- **TEXTO DE ESTUDIO**
En paralelo a las deficiencias de su texto constitucional, España se ha visto enormemente debilitada por un pensamiento histórico casi hegemónico que ha retratado la Historia de España como un período oscuro que no vio el amanecer hasta 1978. Esta creencia ha logrado carcomer nuestra identidad nacional y socavar nuestra autoestima, ha dado la razón al argumentario nacionalista y ha transformado los cimientos de una nación milenaria en unos pies de barro. Así, hemos llegado a cuestionar la propia existencia de España (que no del “Estado español”) y ninguneado sus hazañas, algunas sin paragón, culminando con un Himalaya de falsedades (en acertada expresión de Julián Besteiro) sobre lo acontecido en el último siglo, desde la Segunda República a la dictadura de Franco, desde la Transición al régimen constitucional del 78, que no ha sido ni mucho menos “el período de mayor paz y prosperidad de nuestra historia”, como repiten sus propagandistas (que no son otros que sus beneficiarios).

Uno de los sesgos de este pensamiento hegemónico es la presunción de radicalidad de la “derecha” frente a una inmaculada izquierda, cuya aura de moderación choca con la evidencia empírica del último medio siglo, en el que la extrema izquierda ha monopolizado la violencia y el asesinato político. Por eso, los medios sólo hablan de la peligrosa ultraderecha y nunca de la peligrosa ultraizquierda, relato que Sánchez ha utilizado hasta la náusea de forma muy eficaz.

- **TAREAS DEL EJERCICIO**
1 – ¿A quién atribuye el texto sobre la historia de España la expresión «Himalaya de falsedades»?
2 – Prosigue el texto sobre la historia de España a partir de su última oración.

- **MATERIAL PROPORCIONADO**
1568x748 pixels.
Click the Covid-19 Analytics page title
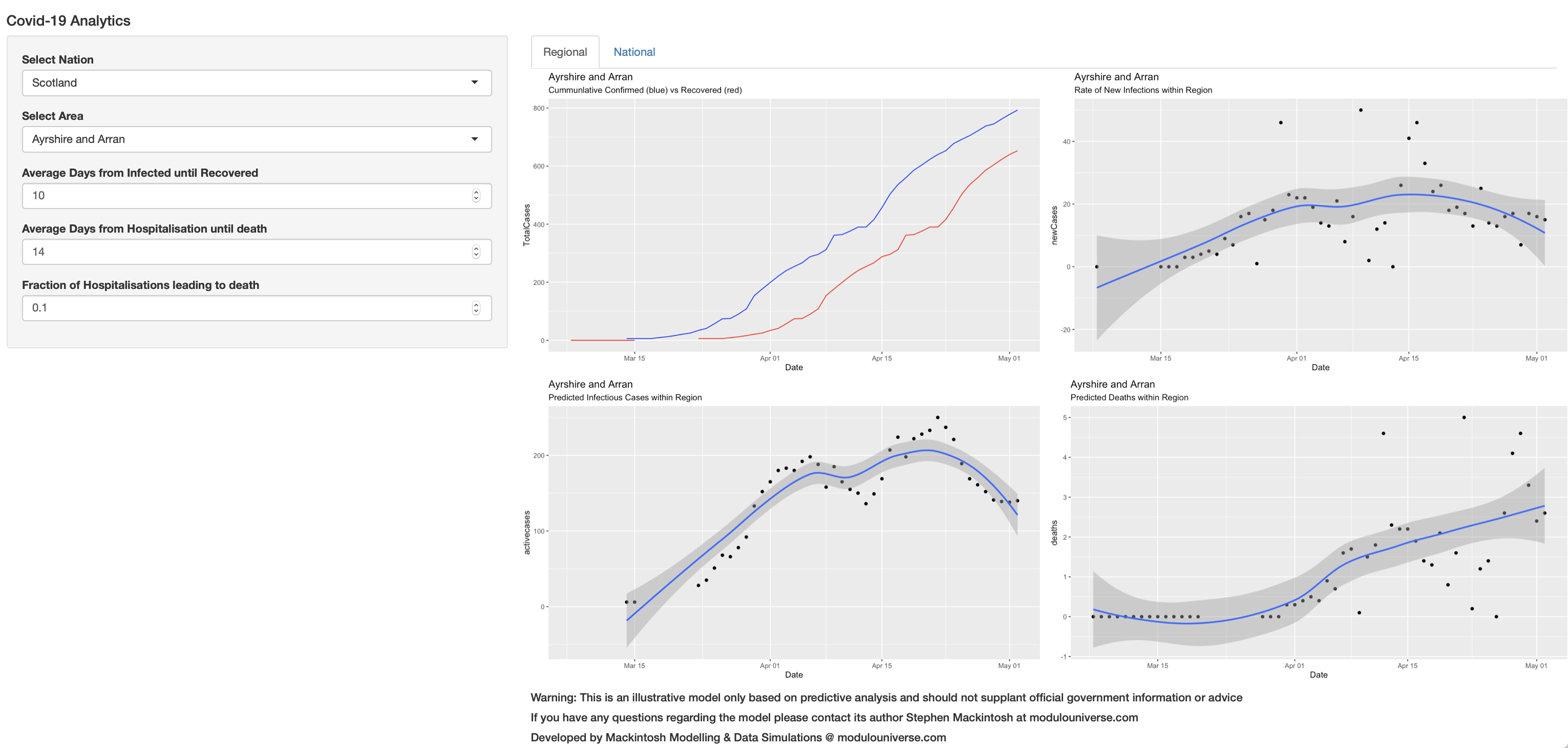(x=68, y=20)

- **RESPUESTAS ESPERADAS**
1 – A Julián Besteiro.

2 –
La combinación de un débil andamiaje constitucional y de un déficit de cultura política e histórica ha abonado la llegada al poder de un psicópata armado con dinamita y dispuesto a encender la mecha entre carcajadas enloquecidas, abocándonos a una situación límite: en el último medio siglo, nunca habíamos estado tan cerca de la ruptura de la convivencia y de la tiranía. Sin embargo, cabe preguntarse si, más allá de las peculiaridades del caso español, existen elementos que permitan hablar de una crisis sistémica de las democracias occidentales, en distinto grado. ¿Son las elecciones un fraude si el candidato miente como un bellaco sobre sus verdaderas intenciones? ¿Cómo evitar que el pueblo elija a un tirano, como ha ocurrido repetidas veces a lo largo de la historia, e impedir que éste disponga de tanto poder de destrucción? Un sistema político ideal busca preservar la libertad y la dignidad del hombre, el orden social, la tolerancia en el pluralismo, el imperio de la ley y la justicia, cuyo fruto es la paz. ¿Están lográndolo las democracias occidentales del s. XXI o, en palabras de Hans-Hermann Hoppe, hemos idolatrado a un dios que nos ha fallado?

En la segunda parte de este artículo trataré de responder a estas preguntas, pues del diagnóstico acertado de la situación depende, nada más y nada menos, el futuro de nuestra libertad. La gravedad de lo que nos jugamos hace que ya no quepa ocultarse tras las caretas e imposturas exigidas por la etiqueta de la corrección política. Diagnostiquemos, por tanto, con realismo y sin miedo la patología de nuestro sistema político, único modo de curarla.